What this task involves> Within the records that follow, find every line containing the string "header". Copy those lines.

Records to use>
***

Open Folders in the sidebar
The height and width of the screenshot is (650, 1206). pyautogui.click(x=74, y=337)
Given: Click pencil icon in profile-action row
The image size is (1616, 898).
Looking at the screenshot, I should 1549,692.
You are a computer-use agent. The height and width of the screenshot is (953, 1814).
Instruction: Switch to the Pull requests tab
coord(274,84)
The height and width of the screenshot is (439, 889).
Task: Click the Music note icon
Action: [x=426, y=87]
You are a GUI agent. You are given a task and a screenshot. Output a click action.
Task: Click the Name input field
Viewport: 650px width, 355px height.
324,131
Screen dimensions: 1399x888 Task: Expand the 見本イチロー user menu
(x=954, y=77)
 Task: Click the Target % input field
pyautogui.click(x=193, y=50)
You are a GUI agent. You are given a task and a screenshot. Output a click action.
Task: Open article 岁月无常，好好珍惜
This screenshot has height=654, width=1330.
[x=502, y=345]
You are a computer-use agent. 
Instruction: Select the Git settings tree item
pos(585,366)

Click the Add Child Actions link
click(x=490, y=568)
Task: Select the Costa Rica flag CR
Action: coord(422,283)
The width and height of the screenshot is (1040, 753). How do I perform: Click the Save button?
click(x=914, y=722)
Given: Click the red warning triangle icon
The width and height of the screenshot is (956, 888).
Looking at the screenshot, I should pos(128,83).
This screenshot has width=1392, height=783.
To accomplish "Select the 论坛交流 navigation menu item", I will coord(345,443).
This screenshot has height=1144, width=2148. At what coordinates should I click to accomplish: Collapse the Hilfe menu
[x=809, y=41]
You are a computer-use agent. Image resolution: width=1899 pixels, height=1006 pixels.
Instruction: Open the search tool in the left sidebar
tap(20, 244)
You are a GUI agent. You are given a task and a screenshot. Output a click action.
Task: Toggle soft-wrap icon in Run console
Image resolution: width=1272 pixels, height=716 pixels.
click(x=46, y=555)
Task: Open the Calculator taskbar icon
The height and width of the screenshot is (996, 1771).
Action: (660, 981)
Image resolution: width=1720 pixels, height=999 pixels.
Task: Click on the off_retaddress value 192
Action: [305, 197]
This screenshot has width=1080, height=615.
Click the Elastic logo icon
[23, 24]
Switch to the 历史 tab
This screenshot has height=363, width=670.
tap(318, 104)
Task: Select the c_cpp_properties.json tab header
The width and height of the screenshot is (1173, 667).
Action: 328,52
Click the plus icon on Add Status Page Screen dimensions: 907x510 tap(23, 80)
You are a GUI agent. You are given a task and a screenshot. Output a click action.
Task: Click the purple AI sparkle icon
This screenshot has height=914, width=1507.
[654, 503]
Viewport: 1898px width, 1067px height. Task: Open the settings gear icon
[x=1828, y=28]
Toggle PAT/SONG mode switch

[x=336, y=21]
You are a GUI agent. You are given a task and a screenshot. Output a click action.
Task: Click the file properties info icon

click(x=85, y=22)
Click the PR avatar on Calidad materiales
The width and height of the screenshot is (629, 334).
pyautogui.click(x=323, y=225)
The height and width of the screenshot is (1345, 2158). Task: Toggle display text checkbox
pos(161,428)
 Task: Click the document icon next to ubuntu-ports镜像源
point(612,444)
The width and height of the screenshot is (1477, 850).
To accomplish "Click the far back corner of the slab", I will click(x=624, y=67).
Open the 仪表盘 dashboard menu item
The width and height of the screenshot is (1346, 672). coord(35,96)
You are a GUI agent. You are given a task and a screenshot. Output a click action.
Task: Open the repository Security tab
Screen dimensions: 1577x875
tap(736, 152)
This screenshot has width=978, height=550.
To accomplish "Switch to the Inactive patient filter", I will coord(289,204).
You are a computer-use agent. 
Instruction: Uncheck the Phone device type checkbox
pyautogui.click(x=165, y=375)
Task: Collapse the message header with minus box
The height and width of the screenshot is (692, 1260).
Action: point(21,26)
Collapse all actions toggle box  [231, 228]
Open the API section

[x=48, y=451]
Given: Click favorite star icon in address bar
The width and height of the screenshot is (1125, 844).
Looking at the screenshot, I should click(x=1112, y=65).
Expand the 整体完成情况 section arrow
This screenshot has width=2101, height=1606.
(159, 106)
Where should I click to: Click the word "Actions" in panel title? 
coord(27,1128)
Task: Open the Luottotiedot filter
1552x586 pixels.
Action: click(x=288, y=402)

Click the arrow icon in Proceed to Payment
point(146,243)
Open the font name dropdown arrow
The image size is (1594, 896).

***

Solution for this task>
Task: Select the c_cpp_properties.json tab header
Task: Collapse the message header with minus box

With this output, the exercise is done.